--- start of Available data ---

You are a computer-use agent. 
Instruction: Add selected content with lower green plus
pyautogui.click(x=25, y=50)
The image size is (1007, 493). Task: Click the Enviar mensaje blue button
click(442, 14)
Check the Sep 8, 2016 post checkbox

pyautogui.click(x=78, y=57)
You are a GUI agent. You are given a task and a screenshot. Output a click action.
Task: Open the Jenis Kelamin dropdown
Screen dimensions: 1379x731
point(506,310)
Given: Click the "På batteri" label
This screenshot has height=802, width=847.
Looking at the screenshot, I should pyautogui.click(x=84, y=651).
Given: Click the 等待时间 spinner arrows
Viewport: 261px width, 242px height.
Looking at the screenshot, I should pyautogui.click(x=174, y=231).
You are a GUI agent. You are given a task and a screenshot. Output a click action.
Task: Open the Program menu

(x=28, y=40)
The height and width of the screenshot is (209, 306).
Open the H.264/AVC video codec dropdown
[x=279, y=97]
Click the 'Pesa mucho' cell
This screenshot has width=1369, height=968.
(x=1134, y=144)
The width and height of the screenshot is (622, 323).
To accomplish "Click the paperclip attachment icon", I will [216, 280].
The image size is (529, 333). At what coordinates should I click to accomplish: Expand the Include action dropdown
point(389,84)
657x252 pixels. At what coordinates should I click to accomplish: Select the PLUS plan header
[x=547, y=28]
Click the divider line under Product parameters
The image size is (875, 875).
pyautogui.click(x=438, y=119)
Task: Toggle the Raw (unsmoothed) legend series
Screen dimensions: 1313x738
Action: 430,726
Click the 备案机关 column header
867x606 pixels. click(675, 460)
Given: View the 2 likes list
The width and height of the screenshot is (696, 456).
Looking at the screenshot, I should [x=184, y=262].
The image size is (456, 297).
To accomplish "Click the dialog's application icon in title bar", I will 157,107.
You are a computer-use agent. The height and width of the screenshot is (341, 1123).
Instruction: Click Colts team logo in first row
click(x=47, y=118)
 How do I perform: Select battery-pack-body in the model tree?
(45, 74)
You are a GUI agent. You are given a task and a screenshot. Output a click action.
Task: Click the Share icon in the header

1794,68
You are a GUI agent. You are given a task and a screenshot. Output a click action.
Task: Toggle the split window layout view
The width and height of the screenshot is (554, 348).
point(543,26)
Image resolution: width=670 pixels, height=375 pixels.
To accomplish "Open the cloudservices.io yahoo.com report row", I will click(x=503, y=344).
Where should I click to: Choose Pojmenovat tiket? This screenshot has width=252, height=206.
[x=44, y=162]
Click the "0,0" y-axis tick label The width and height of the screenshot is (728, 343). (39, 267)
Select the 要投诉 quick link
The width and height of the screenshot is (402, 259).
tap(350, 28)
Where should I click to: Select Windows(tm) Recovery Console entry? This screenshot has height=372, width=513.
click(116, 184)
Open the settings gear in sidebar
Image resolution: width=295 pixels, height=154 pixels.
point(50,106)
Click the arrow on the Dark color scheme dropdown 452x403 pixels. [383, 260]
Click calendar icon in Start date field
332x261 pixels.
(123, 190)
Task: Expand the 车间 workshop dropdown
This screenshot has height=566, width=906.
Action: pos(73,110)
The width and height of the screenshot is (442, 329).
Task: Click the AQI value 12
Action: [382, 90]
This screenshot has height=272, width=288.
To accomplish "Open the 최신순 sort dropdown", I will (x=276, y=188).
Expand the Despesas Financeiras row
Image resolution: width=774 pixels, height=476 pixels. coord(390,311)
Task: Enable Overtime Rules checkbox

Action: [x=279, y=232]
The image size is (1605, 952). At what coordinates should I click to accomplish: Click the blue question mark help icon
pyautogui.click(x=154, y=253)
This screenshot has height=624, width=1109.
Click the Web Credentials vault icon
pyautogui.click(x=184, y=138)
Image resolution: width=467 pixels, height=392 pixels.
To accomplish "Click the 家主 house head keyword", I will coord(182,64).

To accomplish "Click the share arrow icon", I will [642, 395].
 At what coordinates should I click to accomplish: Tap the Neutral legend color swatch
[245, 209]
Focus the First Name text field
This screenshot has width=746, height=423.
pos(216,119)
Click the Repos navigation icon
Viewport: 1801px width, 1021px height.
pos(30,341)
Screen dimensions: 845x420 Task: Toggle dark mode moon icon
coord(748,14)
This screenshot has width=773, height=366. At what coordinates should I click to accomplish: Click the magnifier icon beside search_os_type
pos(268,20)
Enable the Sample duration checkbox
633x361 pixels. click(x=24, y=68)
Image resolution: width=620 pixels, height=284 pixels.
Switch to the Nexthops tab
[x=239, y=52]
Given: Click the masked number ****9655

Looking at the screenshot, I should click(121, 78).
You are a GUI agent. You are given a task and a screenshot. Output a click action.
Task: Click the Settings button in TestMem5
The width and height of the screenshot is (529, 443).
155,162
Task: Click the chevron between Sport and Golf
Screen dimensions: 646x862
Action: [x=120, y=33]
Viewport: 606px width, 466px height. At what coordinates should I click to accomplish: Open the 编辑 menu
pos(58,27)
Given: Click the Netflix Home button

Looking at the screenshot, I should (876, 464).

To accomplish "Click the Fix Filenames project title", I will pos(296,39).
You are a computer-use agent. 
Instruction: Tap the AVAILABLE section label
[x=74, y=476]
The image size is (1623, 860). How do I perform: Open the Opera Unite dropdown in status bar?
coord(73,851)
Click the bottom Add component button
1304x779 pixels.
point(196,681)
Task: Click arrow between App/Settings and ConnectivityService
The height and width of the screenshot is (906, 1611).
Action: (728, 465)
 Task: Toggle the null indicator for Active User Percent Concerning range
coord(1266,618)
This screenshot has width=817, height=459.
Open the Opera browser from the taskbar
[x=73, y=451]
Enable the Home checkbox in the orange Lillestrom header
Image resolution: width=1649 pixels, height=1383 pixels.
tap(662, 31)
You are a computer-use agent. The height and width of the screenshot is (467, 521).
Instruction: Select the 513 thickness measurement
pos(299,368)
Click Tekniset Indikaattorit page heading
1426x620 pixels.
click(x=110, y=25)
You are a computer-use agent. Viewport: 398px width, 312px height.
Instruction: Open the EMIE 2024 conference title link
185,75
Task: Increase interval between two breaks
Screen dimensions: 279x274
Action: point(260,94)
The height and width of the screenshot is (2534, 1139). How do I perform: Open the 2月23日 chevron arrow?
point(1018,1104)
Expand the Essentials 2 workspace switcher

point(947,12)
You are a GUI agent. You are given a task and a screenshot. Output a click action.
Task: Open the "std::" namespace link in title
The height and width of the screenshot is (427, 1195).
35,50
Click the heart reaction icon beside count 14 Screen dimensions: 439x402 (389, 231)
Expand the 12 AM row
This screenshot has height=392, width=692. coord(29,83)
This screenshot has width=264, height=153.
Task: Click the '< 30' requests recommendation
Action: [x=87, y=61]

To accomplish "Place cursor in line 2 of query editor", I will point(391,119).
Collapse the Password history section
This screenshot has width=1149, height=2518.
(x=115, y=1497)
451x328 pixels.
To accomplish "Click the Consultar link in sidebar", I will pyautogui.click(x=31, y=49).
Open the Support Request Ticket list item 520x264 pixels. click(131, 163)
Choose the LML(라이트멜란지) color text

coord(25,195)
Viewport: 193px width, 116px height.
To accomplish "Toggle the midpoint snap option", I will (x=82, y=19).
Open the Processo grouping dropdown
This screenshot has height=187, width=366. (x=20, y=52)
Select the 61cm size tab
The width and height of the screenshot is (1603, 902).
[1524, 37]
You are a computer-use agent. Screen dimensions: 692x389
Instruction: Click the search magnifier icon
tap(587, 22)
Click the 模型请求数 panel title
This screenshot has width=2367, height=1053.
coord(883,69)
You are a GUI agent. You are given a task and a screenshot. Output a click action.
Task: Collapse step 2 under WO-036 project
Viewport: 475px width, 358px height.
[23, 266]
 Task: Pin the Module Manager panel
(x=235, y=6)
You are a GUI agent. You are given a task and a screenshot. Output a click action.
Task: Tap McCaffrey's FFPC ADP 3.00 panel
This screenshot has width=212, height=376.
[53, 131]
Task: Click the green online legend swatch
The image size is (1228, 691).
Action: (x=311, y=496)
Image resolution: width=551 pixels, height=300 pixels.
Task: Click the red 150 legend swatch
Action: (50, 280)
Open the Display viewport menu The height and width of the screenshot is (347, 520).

--- end of Available data ---

Present the part of the data above that opens with the line containing "343). (39, 267)" and closes with the line containing "will (x=276, y=188)." as a numbered list, leaving out blank lines.

Task result.
1. Click the "0,0" y-axis tick label The width and height of the screenshot is (728, 343). (39, 267)
2. Select the 要投诉 quick link
3. The width and height of the screenshot is (402, 259).
4. tap(350, 28)
5. Where should I click to: Select Windows(tm) Recovery Console entry? This screenshot has height=372, width=513.
6. click(116, 184)
7. Open the settings gear in sidebar
8. Image resolution: width=295 pixels, height=154 pixels.
9. point(50,106)
10. Click the arrow on the Dark color scheme dropdown 452x403 pixels. [383, 260]
11. Click calendar icon in Start date field
12. 332x261 pixels.
13. (123, 190)
14. Task: Expand the 车间 workshop dropdown
15. This screenshot has height=566, width=906.
16. Action: pos(73,110)
17. The width and height of the screenshot is (442, 329).
18. Task: Click the AQI value 12
19. Action: [382, 90]
20. This screenshot has height=272, width=288.
21. To accomplish "Open the 최신순 sort dropdown", I will (x=276, y=188).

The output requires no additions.